**Exercise set:**
a) Which writer's group does the passage on writing name as an example?
b) Reproduce the passage on writing from "How about a" to "your own imagination.".

===== Passage for review

The bicycle riding hag pushes all of Dorothy's buttons. Take away her dog? No way, she'd run away first. That's passion. Where does your passion lie? What would it take to spark that lifeless story line? What pushes your buttons? Is it your critique partner who rides you constantly to turn in that next chapter? Is it your husband reminding you, once again, that if you wrote that best-seller, he could retire? Is it your mother who wants to see you published before she dies. . .and she’s only sixty. Or maybe you need to make money writing. Bills need to be paid. Family needs to be fed. Or, like me, you need to feed your writing conference habit. Listen to your instigator.

Now, with your passion driving you to write, you may still need a catalyst to separate you from your ordinary world. Dishes need to be washed. Your boss is demanding more hours of your day. Perhaps school is your ordinary world. It's going to take a lot to get you to write that story.

How about a cyclone?

Feel the rush of adrenaline. Let it swirl around you. No matter how little time you may have to write, or if the dullness of your life overwhelms your imagination, seek that funnel cloud and stand under it. Let it transport you to where you need to be in order to write the story. And when you land, you will step out into a colorful world, limited only by your own imagination.


Don't forget to grab the ruby slippers. These will be important later.

You may need some mentors to help you on your way through this new world. Find a writer's group, like American Christian Fiction Writers. Pull together a critique group locally. Find an accountability partner, someone who will set you on the right path.

==========
===== Dataset extract

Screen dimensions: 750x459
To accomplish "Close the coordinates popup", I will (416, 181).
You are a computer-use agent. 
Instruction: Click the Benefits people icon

==========
===== Dataset extract

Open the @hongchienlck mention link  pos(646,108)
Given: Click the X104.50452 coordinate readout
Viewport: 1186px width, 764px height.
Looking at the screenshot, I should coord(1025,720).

==========

**Solutions to the exercise:**
a) American Christian Fiction Writers.

b)
How about a cyclone?

Feel the rush of adrenaline. Let it swirl around you. No matter how little time you may have to write, or if the dullness of your life overwhelms your imagination, seek that funnel cloud and stand under it. Let it transport you to where you need to be in order to write the story. And when you land, you will step out into a colorful world, limited only by your own imagination.